We started with plans to dedicate $1 million to one participatory grant round, but my fellow design team members challenged us to raise another $1 million or more to do participatory grantmaking focused on climate justice in two regions – the U.S. South and Hawai’i and Alaska together. As a funder representative in the group, I heard this request to raise another $1 million and played a role in successfully championing it to my colleagues. And I hope more funders will join this effort. I am confident that the participatory grant round ahead will focus on real work that needs to be done, and it will be because people with lived experience of the impacts of climate change in their lives and communities will have guided it there.

──────────

TASK BRIEF
In the passage on participatory grantmaking, which two regions will the climate justice grantmaking focus on?

INFORMATION SUPPLIED
──────────

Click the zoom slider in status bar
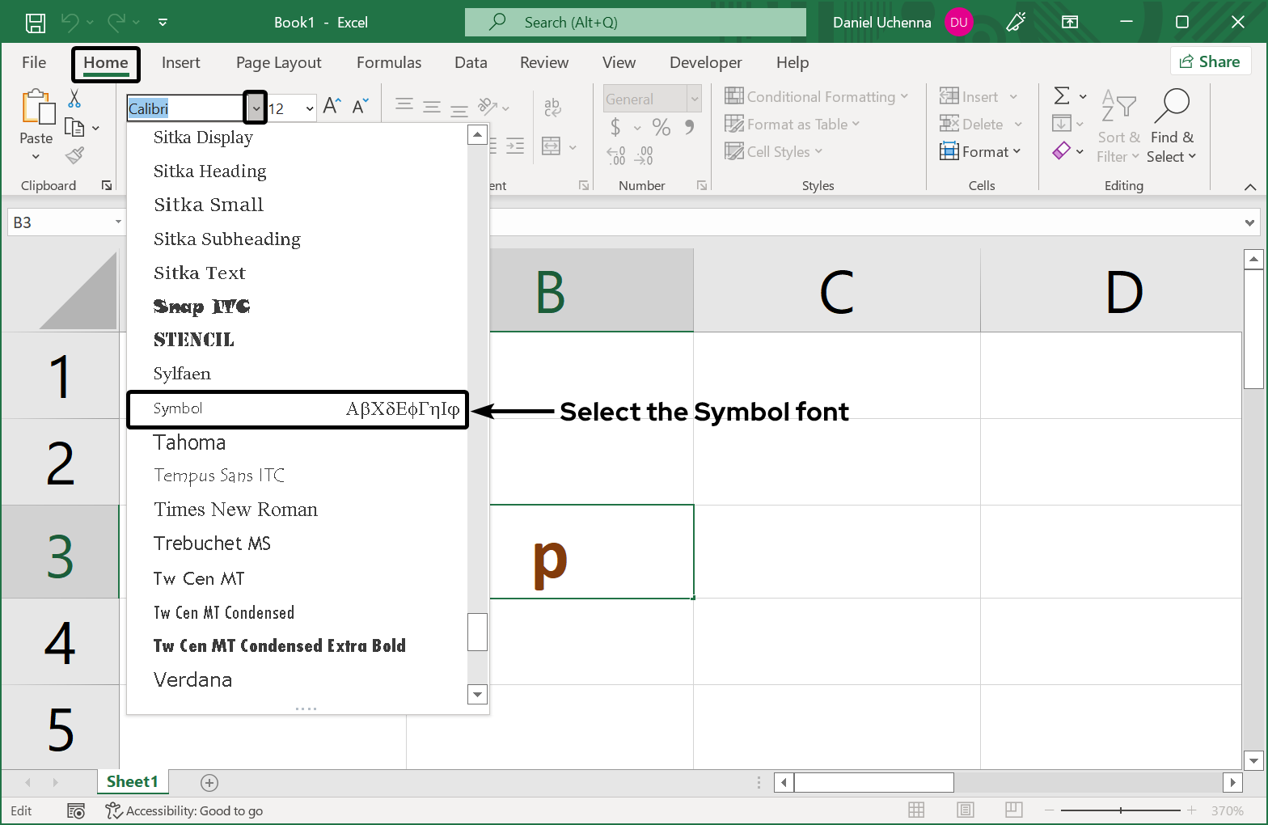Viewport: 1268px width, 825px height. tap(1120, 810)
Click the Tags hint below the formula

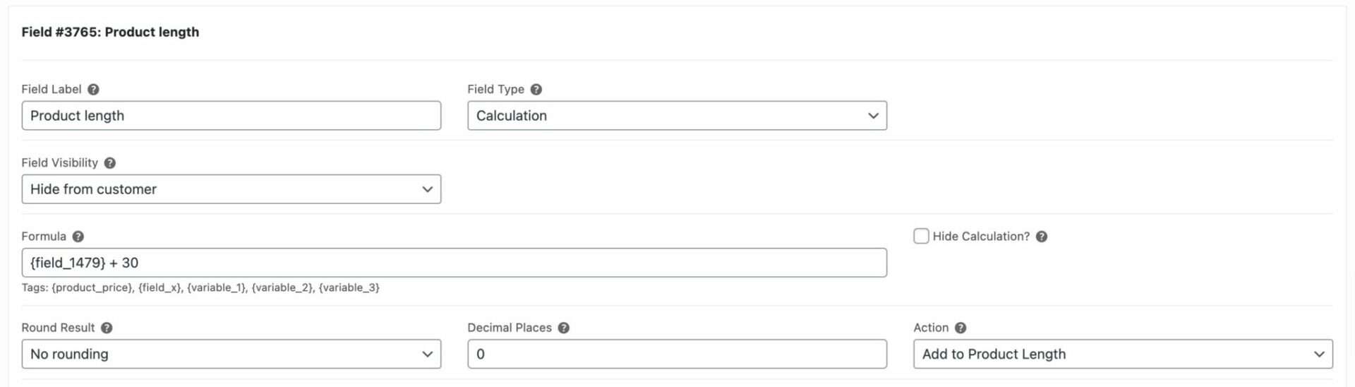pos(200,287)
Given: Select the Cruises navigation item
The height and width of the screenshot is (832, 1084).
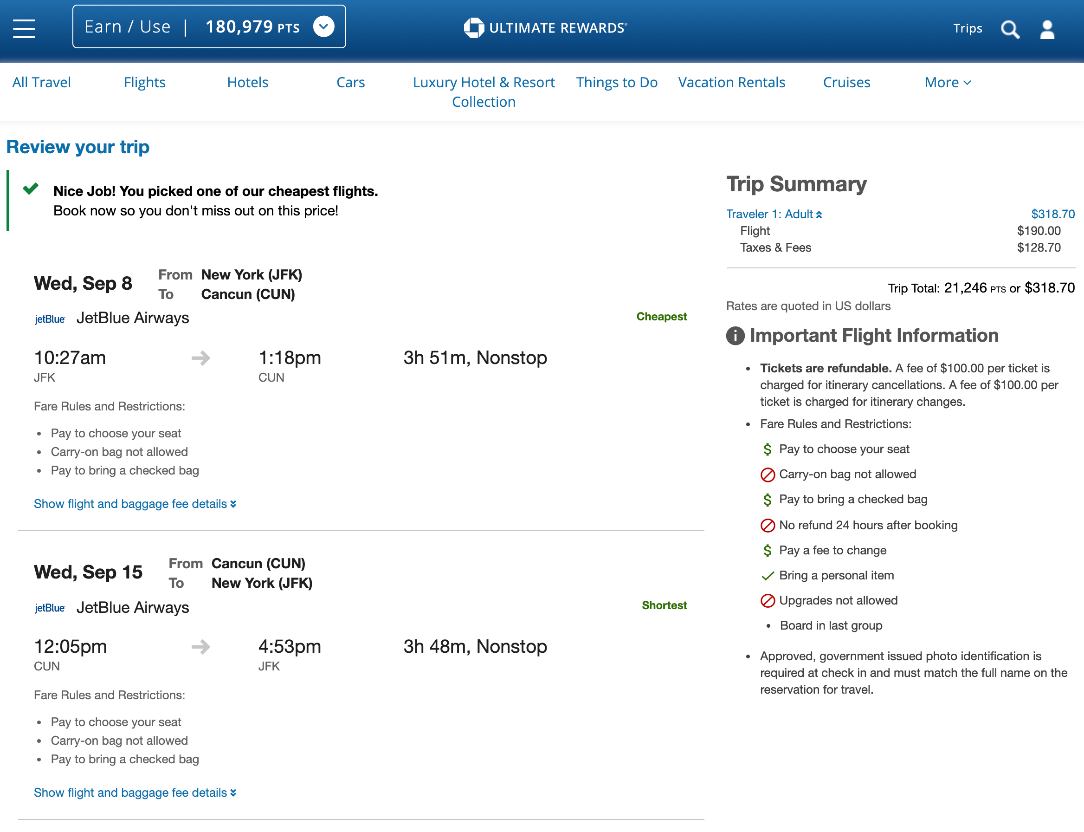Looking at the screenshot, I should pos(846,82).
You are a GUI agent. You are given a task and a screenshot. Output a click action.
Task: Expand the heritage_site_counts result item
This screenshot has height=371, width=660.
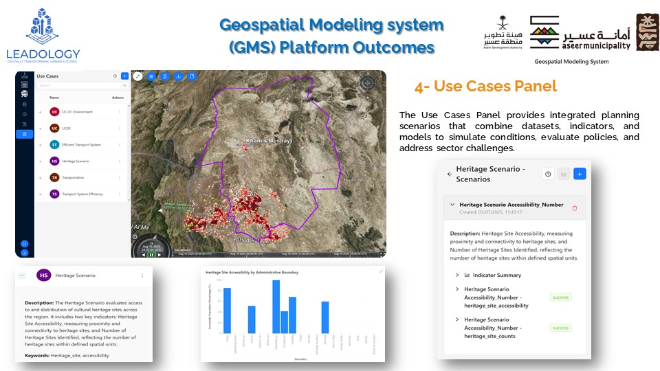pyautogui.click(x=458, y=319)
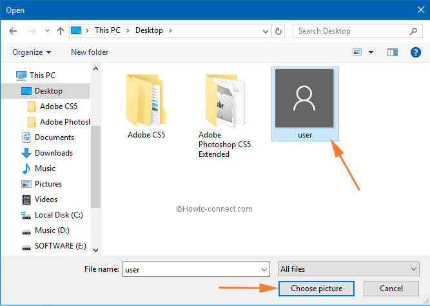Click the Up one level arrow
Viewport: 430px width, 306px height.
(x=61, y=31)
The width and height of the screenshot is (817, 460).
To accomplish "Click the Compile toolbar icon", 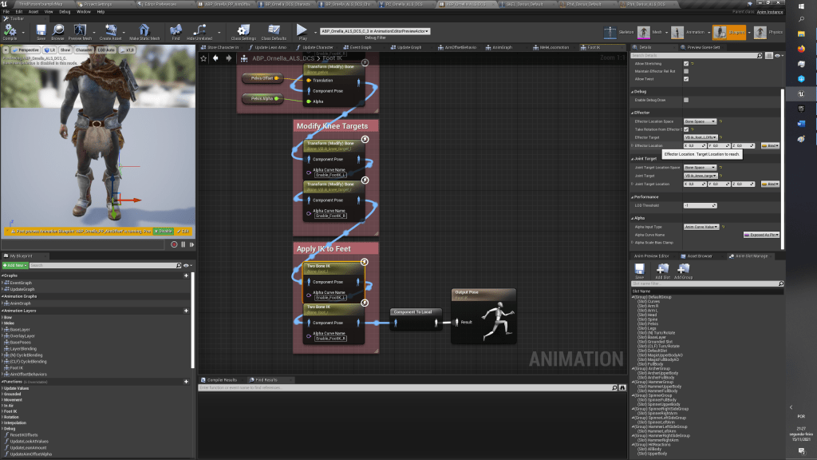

──────────

WRITTEN RESPONSE
The U.S. South, and Hawai’i and Alaska together.